Тем не менее, Марк подсознательно тянулся к людям, ему отчаянно хотелось кому-нибудь рассказать о своих сновидениях, поделиться своими трудностями. Но, увы, пока это сделать было некому.
Я бы мог и дальше описывать любопытному читателю нашего героя, но в данном месте это не имеет какого-либо смысла. В общем, обычный заморыш, не высокий, не низкий, совершенно ничем не примечательный и не запоминающийся. Скорее русые волосы, постоянно опущенный вниз взгляд, и глухая тишина вечно исходила от него. С такими рядом учишься, работаешь и быстро забываешь об их существовании, стоит лишь на время потерять с ним добрососедскую связь. Да и кому вообще интересны эти ботаники с богатым внутренним миром? Но в последующем я обещаю представить более подробное описание данной персоны.
***
Марк не помнил в точности, как попал в детский доме. Вернее сказать, не знал, почему он здесь. Какие-то клочки событий, разбросанных в памяти, ни коим образом не объясняли, кто он, кто его родители, а главное появятся ли они и заберут ли его когда-нибудь отсюда. К воспитателям было бесполезно обращаться. Для них он всего лишь очередной маленький бедолага, которому не повезло с семьей. Но кое-чем он все-таки поделиться.
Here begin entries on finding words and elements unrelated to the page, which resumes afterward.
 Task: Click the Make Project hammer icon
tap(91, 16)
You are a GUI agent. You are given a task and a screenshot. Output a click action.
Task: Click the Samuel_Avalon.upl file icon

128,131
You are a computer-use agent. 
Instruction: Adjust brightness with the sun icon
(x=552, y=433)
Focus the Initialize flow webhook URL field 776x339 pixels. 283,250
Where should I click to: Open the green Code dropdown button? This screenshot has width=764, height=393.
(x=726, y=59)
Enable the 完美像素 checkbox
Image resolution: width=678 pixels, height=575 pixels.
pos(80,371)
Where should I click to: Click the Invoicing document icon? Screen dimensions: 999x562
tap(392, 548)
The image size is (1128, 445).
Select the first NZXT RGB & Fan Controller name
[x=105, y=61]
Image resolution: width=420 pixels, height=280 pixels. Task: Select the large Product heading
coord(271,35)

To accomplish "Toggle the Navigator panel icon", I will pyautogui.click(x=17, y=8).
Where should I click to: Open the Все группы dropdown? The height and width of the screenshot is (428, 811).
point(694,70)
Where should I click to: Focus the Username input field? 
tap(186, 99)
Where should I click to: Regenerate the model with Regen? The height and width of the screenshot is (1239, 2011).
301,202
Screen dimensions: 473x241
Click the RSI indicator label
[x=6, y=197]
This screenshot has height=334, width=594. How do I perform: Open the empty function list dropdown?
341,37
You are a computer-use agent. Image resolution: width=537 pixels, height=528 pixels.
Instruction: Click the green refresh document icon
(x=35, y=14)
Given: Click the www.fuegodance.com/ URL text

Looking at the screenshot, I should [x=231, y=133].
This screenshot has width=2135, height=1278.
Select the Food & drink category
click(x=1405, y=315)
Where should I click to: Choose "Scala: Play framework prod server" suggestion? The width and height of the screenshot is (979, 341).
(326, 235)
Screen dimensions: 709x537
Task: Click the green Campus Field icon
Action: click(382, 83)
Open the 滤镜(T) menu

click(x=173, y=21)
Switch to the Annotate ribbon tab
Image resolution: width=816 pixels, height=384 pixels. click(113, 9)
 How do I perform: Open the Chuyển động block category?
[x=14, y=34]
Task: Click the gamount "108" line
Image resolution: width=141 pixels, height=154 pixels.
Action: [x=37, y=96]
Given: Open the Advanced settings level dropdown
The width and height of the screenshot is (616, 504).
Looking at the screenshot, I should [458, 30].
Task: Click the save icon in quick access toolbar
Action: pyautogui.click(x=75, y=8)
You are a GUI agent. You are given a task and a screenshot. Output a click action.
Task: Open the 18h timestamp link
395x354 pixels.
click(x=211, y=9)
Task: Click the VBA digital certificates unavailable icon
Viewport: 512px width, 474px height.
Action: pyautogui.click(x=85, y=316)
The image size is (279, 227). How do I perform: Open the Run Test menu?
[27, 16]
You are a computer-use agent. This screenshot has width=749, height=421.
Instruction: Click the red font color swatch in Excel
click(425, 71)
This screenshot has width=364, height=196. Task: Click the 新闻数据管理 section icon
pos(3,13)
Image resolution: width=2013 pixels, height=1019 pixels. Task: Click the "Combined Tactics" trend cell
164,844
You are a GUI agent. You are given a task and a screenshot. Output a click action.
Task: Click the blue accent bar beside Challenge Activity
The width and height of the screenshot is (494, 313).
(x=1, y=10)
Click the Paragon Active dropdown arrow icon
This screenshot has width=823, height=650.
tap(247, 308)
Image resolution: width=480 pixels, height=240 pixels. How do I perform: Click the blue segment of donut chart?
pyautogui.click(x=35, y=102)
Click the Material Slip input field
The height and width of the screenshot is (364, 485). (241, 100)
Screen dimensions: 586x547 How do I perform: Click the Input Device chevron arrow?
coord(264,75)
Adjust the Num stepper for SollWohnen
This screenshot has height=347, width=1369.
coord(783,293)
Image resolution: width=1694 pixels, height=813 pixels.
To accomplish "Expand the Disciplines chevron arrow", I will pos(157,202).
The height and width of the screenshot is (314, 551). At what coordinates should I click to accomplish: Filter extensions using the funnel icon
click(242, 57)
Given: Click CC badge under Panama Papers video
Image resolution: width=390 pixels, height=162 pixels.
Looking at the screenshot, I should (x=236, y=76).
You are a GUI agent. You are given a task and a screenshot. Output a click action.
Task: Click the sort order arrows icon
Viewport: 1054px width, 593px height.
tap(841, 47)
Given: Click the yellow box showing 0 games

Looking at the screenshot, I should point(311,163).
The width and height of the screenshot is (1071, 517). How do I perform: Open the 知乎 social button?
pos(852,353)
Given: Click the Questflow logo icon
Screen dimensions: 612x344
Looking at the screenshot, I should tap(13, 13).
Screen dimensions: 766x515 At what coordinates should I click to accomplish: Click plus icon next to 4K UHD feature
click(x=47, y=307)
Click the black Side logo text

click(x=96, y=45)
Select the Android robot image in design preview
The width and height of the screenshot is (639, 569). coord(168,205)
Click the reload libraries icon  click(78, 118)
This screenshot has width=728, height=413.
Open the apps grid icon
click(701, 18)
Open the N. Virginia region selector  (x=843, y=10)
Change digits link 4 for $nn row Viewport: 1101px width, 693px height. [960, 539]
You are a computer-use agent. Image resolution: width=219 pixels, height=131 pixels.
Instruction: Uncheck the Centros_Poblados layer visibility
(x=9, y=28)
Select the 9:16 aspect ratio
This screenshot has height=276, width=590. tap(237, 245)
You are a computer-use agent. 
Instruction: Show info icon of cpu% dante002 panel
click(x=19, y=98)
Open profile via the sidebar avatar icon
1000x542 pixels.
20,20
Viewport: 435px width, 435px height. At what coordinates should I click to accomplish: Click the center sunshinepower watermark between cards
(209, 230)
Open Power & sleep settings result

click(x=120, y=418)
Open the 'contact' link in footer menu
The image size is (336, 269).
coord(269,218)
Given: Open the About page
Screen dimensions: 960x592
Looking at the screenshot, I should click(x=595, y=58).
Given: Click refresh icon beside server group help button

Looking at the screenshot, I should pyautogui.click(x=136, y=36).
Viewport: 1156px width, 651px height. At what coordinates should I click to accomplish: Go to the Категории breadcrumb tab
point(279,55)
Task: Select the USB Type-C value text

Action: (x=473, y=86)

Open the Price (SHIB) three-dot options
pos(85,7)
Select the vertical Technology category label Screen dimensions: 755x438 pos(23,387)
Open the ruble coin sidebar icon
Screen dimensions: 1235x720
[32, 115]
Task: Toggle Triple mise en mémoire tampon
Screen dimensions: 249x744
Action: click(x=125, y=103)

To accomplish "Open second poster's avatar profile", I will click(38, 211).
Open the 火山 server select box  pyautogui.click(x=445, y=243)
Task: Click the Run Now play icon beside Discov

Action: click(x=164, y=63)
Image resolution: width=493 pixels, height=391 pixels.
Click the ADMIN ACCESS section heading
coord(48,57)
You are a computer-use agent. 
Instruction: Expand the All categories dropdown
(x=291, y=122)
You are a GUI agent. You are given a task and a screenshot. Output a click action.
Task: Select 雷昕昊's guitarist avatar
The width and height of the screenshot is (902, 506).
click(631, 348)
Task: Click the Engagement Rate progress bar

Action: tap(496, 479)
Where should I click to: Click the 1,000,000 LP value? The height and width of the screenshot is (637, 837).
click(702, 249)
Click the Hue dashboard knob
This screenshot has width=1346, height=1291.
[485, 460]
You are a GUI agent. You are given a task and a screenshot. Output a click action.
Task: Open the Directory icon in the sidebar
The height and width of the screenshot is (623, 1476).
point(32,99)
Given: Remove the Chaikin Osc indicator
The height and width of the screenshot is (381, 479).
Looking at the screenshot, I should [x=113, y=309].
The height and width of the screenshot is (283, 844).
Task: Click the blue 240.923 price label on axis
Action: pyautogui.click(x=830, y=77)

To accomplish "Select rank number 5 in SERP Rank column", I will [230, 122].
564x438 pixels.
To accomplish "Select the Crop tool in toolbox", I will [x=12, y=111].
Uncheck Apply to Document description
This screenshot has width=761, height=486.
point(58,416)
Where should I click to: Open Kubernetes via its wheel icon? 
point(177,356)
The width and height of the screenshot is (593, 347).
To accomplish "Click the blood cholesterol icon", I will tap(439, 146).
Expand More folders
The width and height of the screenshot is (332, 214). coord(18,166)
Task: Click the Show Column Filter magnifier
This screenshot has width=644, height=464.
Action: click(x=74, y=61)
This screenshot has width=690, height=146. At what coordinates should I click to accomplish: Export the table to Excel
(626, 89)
До какого-то отсчетной точки времени в его воспоминаниях все, что он помнил, это то, как было приятно и тепло. Будто он плыл по мягкому течению пуховой реки времени, и больше ничего. Затем произошло какое-то странное событие. Он почувствовал, что его держат на руках не так бережно, как обычно в таких случаях, а грубо, очень грубо. Хотя он уже достаточно подрос и даже мог ходить сам, но его крепко сжимают в объятьях и трясут. Для себя Марк заключил, что это была его мать. Лицо, боже мой, какое у нее лицо, почему я не помню его? Я многое готов отдать, лишь бы вспомнить ее черты. Она что-то отчаянно пыталась говорить, успокоить, заставить замолчать его, разрыдавшегося ребенка. При этом она хватала ртом воздух, задыхаясь от от бешеного бега!
В то же самое время за спиной ругались мужчины, почему-то громко и дерзко. Затем прогремели оглушительные хлопки, один, второй, третий, и мать еще крепче сжала его и еще сильнее принялась трясти. Что было с ее голосом? Раньше она так странно не говорила с ним. Запомнился еще болезненный холод, хотя и бросало в пот. Одеяло, проклятое одеяло! Оно постоянно закрывало ему лицо своим углом. Если бы не это одеяло, я навсегда запомнил бы ее и потом обязательно нашел.